(Stored records)
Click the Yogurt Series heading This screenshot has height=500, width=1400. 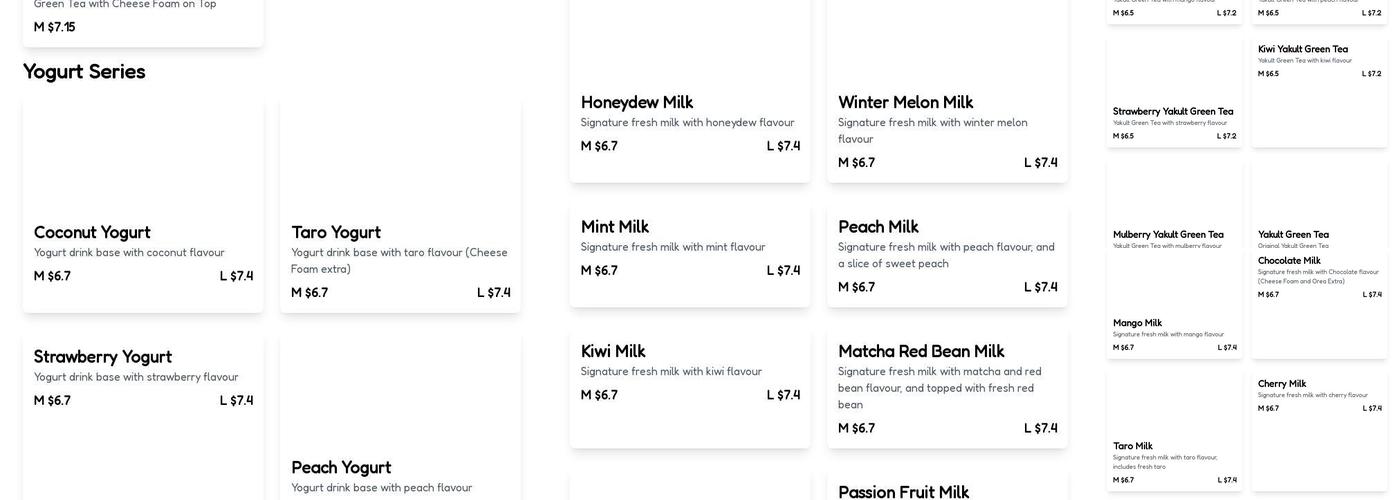[84, 72]
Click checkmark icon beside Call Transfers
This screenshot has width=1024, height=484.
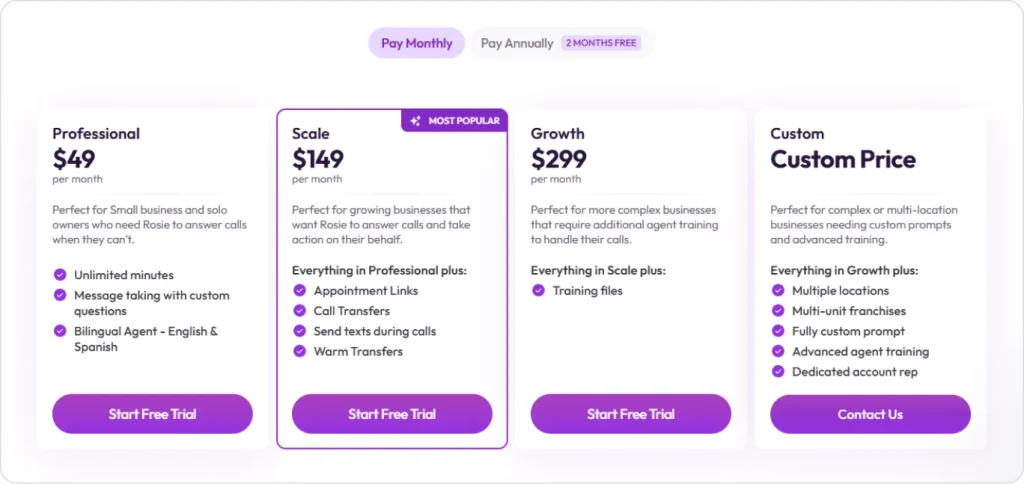pos(300,311)
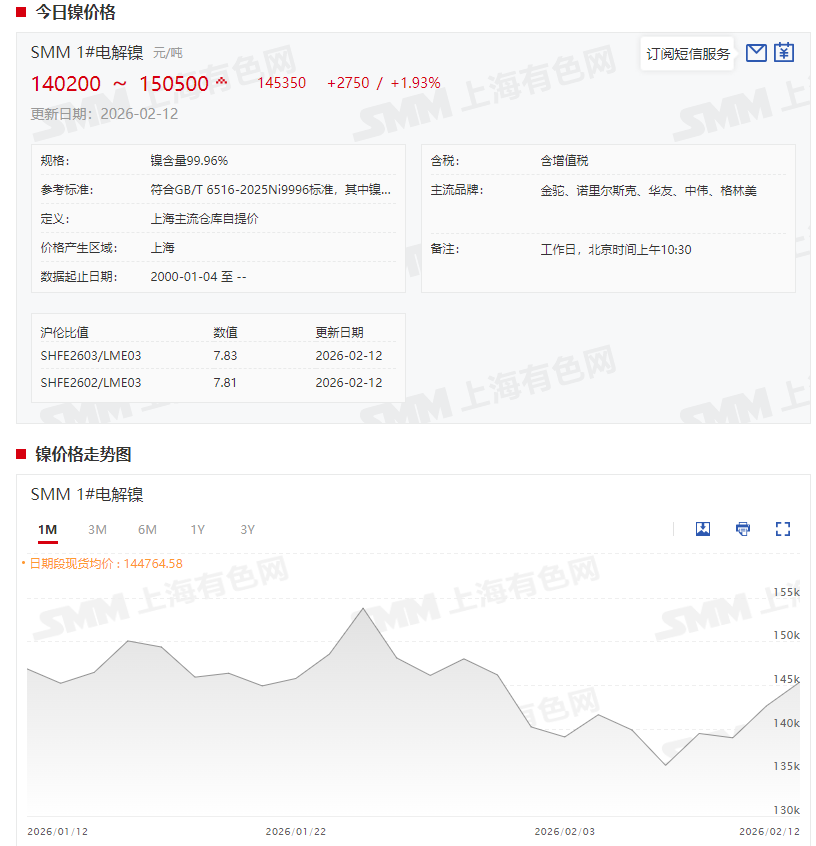Image resolution: width=816 pixels, height=846 pixels.
Task: Click the envelope SMS subscription icon
Action: [756, 53]
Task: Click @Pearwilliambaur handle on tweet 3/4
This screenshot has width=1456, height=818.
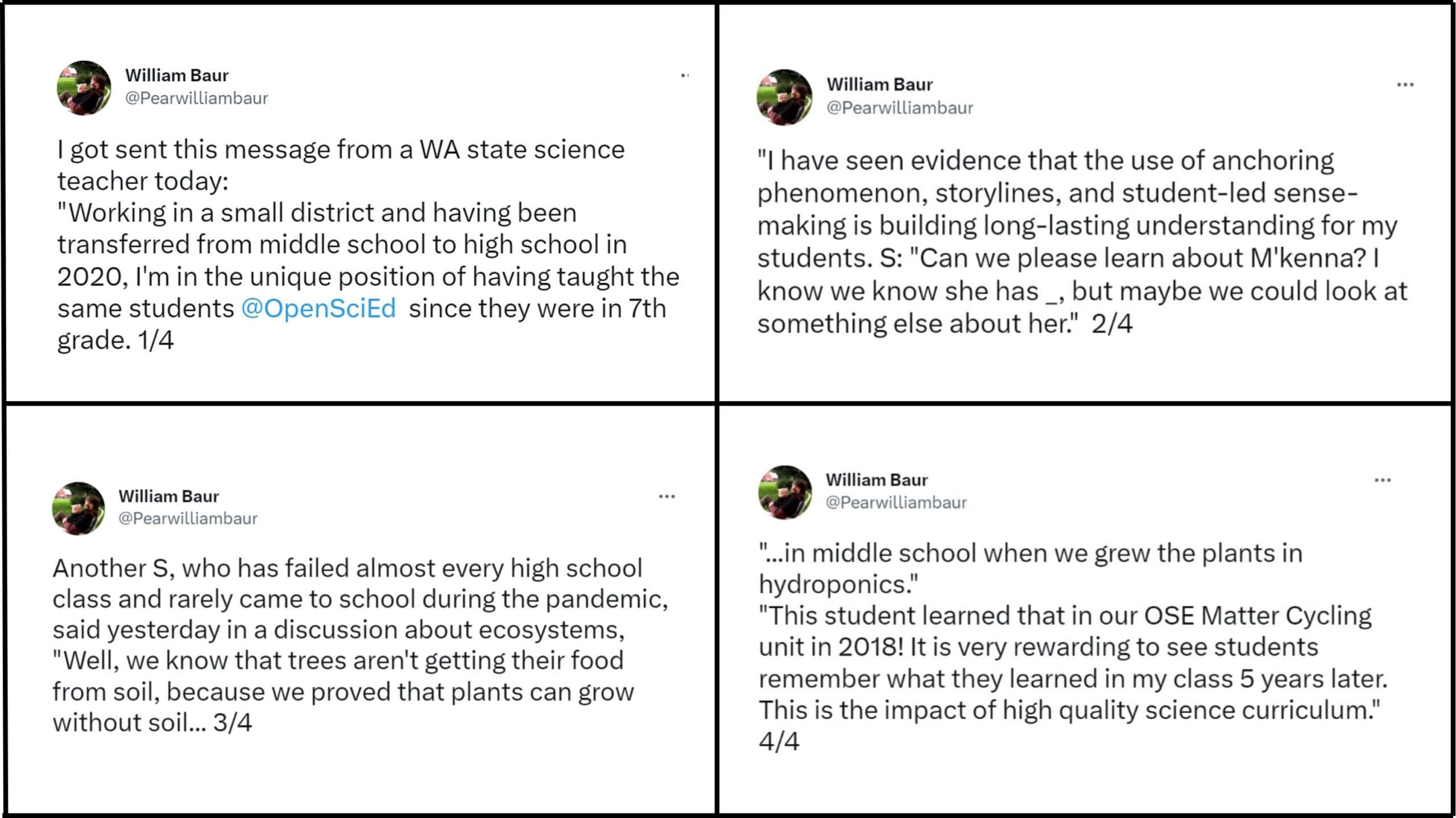Action: pyautogui.click(x=188, y=518)

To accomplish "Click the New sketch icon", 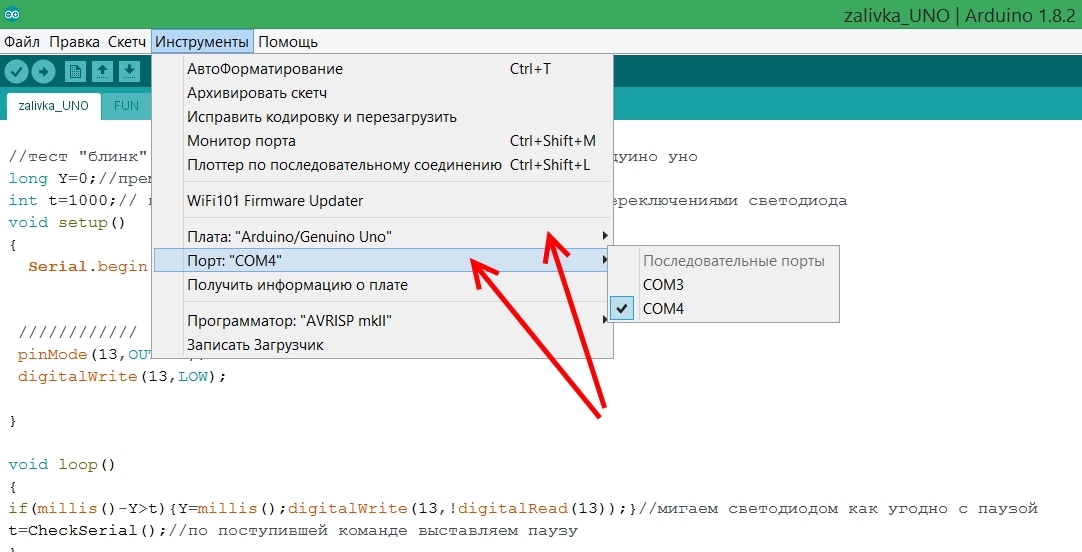I will pyautogui.click(x=75, y=71).

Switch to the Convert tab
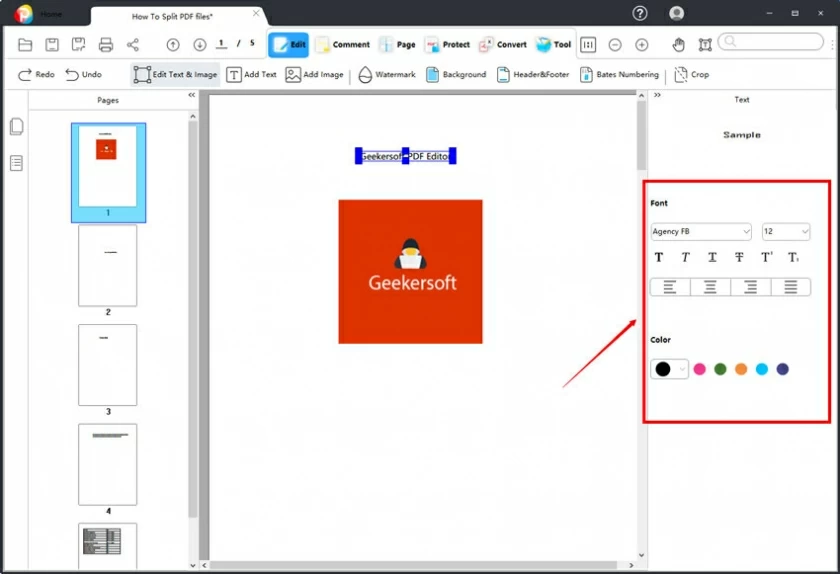pos(503,45)
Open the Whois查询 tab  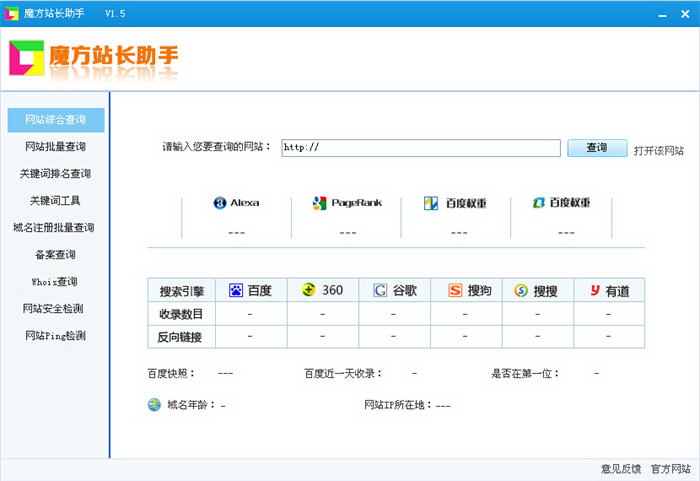coord(55,282)
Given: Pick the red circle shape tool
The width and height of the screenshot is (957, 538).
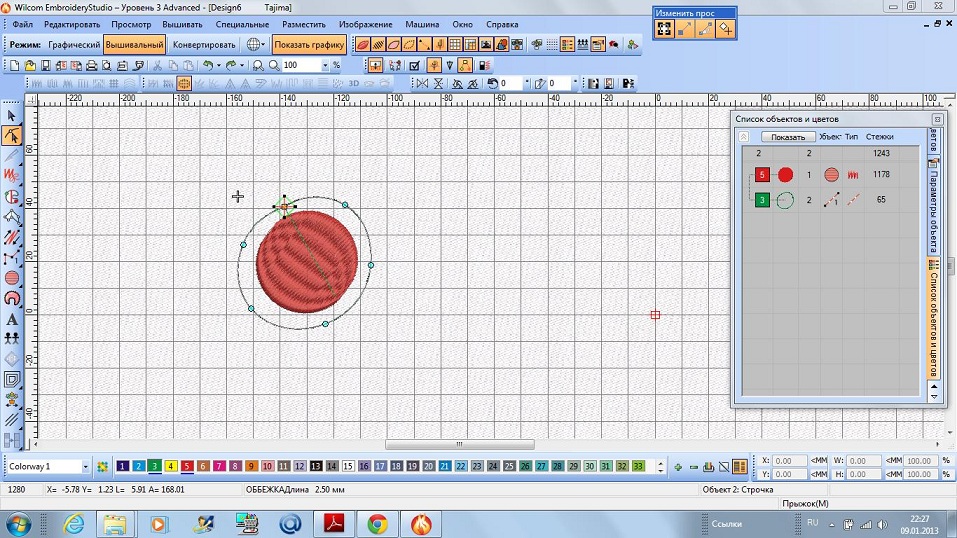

▶ _TASK BRIEF_: Do not copy pictures. Restate exactly the lines from the one containing "Given: Pick the red circle shape tool" through the last line of the records.

▶ _FINAL ANSWER_:
Given: Pick the red circle shape tool
The width and height of the screenshot is (957, 538).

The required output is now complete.